As mentioned above, and as I think you already know, to each SV model there corresponds a LV model with the same marginals. Both will therefore generate the same vanilla implied volatility surface.

The question is will the sensitivities be the same under the LV and SV models. In general the answer is no, and you asked is there a proof of this statement.

I have not seen a general proof of the statement, but I'll give you a plausibility argument restricted to so-called SV homogeneous models (which includes Heston, SABR with beta=1, and other popular SV models)

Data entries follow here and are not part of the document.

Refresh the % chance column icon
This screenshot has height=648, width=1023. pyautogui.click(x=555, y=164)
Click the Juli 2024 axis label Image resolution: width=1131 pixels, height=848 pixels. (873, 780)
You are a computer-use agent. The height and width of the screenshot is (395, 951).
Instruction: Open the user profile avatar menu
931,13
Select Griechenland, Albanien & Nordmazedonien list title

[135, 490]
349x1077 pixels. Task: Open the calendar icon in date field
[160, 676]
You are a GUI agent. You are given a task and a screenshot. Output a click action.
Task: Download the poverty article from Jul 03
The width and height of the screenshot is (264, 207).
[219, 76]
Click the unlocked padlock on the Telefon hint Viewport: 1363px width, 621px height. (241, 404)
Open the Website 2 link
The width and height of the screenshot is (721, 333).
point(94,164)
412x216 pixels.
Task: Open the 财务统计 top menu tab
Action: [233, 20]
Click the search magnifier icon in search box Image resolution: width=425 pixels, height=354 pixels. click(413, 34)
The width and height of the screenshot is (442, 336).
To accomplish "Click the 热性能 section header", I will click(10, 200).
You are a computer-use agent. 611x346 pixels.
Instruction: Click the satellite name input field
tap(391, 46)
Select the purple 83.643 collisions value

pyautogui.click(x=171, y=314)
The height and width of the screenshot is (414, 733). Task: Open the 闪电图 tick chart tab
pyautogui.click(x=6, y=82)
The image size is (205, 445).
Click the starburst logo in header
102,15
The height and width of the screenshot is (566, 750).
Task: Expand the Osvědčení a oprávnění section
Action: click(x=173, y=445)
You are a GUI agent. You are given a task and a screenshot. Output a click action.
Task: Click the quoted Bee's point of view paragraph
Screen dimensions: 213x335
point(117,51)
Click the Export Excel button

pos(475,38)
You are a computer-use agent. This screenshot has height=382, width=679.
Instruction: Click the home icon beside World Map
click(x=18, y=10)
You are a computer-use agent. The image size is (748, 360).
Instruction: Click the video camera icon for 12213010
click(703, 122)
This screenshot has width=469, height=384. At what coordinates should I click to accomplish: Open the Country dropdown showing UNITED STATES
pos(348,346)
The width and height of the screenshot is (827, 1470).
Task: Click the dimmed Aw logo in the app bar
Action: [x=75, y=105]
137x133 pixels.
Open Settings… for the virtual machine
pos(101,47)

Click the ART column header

Many stochastic vol models are homogeneous of degree 1 in spot and strike. Meaning, if $C_{SV}(S_t,K,T)$ is the stochastic volatility vanilla option price, then for $\lambda \in \mathbb R$, $$ C_{SV}(\lambda S_t,\lambda K,T) = \lambda C_{SV} (S_t, K,T) $$

The consequence of this is, by differentiating both sides wrt $\lambda$ and setting $\lambda = 1$, $$ C_{SV} (S_t, K,T) = S \partial_S C_{SV} (S_t, K,T) + K \partial_K C_{SV} (S_t, K,T) $$ Let $C_{BS} (S_t,K,I(K),T)$ be the Black-Scholes call price formula such that $$ C_{BS} (S_t,K,I(K),T) = C_{SV} (S_t, K,T) $$ then you see that for homogeneous models the delta of the option can be read off the smile (i.e. `model-independent'): \begin{align} S \partial_S C_{SV} (S_t, K,T) &= C_{BS} (S_t,K,I,T) - K \partial_K C_{SV} (S_t, K,T) \\ &= C_{BS} (S_t,K,I,T) - K \left\{ \partial_K C_{BS} (S_t,I(K),K,T) \right. \\ &\quad \left. + \partial_K I(K) \partial_I C_{BS} (S_t,I(K),K,T) \right\} \end{align}

Local volatility models are not homogeneous in general, and so their delta will be different than the SV model delta derived above. But how do you know LV models are not homogeneous you might say. For that let's look at the simple case $T-t \ll 1$, and let the SV model be $$ dS_t = \sigma_t S_t dW_t $$ and the corresponding LV model $$ dS_t = \sigma(S_t,t)S_t dW_t $$ Then, for the SV model we can write for $T-t \ll 1$ $$ E_t \left[(S_T - K)_+\right] = E_t \left[(S_t + \sigma_t S_t (W_T-W_t) - K)_+\right] $$ which is clearly homogeneous of degree 1. For the LV model though $$ E_t \left[(S_T - K)_+\right] = E_t \left[(S_t + \sigma_t(S_t,t) S_t (W_T-W_t) - K)_+\right] $$ is not in general homogeneous because of the dependence of the instantaneous volatility on spot.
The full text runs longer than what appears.